■ **EXERCISE DESCRIPTION**: Retype every line from the one containing "You are a GUI" through the last line of the records below, both included; leave out the pictures.

Collected data entries
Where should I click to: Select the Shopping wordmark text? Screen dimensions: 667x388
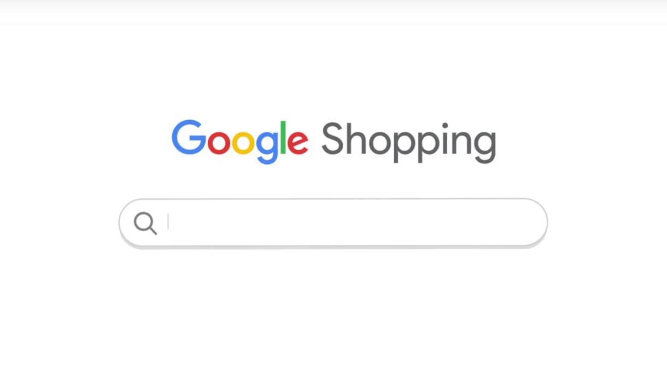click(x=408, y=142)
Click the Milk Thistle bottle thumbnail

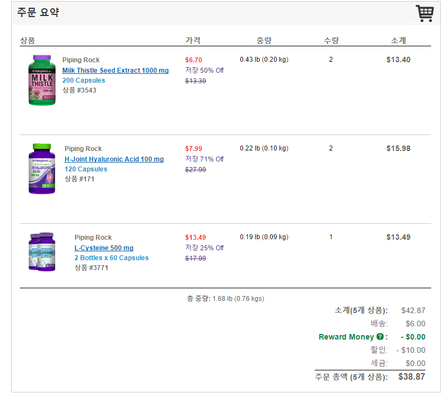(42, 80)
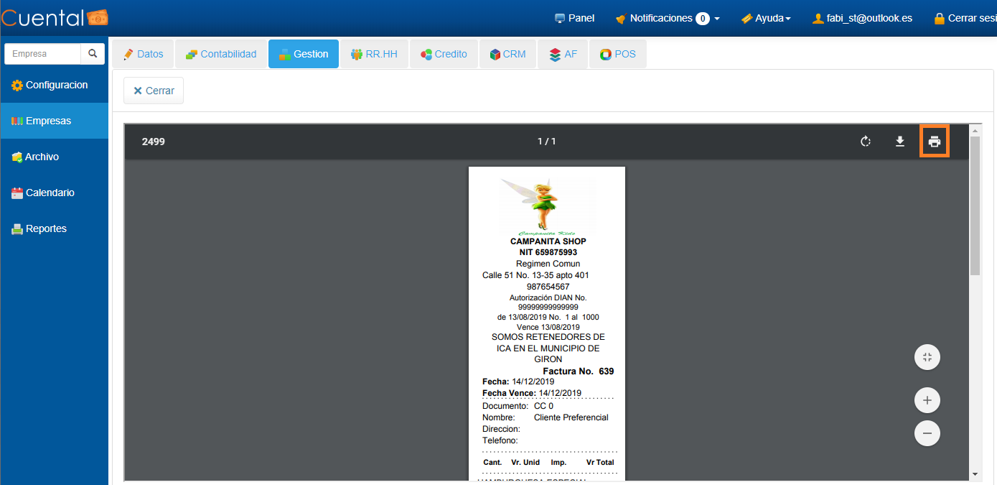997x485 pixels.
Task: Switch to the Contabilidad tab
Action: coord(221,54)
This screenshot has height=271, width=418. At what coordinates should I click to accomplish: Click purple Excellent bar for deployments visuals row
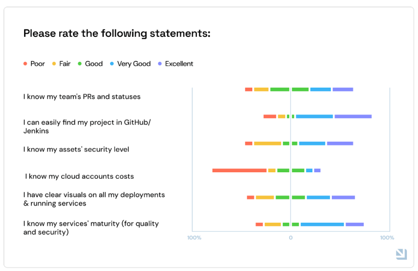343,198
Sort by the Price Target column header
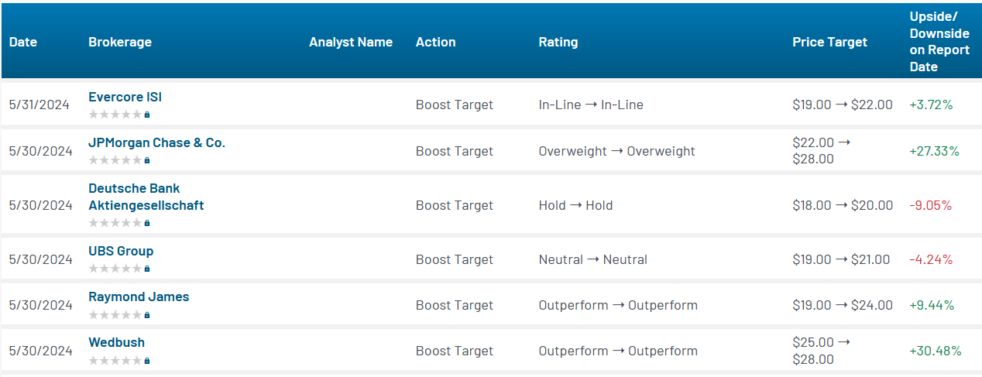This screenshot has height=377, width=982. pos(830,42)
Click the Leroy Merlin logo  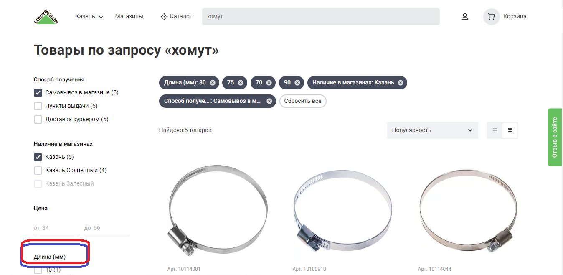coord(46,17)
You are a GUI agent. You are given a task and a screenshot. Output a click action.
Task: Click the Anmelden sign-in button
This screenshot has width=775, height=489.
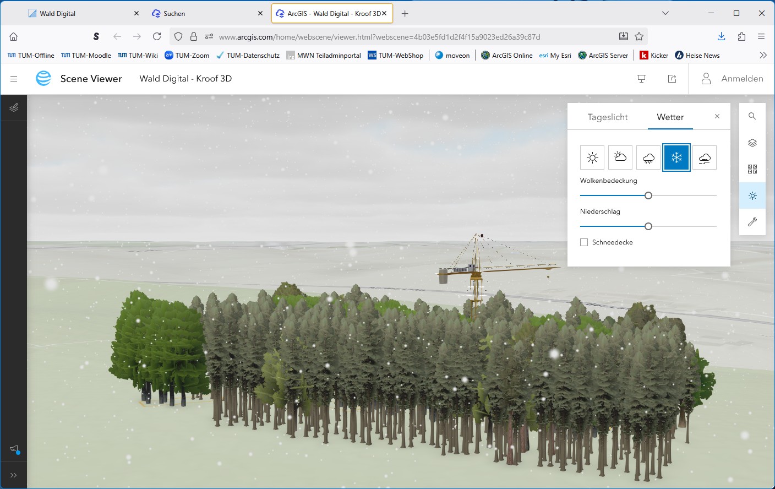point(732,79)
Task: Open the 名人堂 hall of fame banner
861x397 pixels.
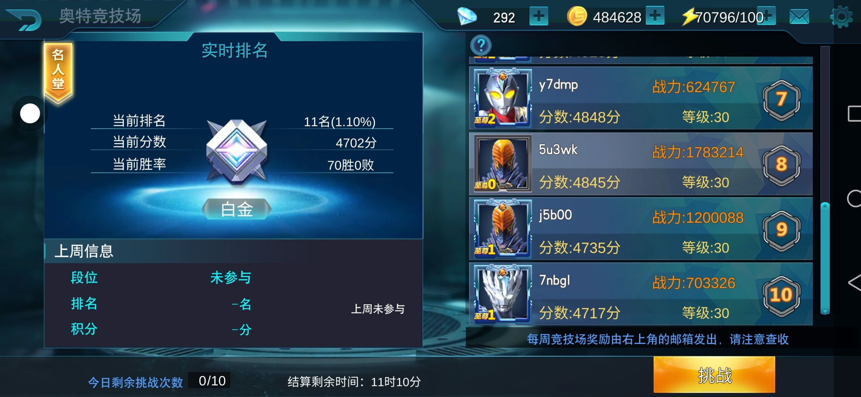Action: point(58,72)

■ **ANSWER SECTION**:
You are a GUI agent. You are given a task and a screenshot. Output a click action.
Task: Click the Anmelden sign-in button
This screenshot has width=775, height=489.
point(732,79)
Task: Open the 名人堂 hall of fame banner
861x397 pixels.
Action: point(58,72)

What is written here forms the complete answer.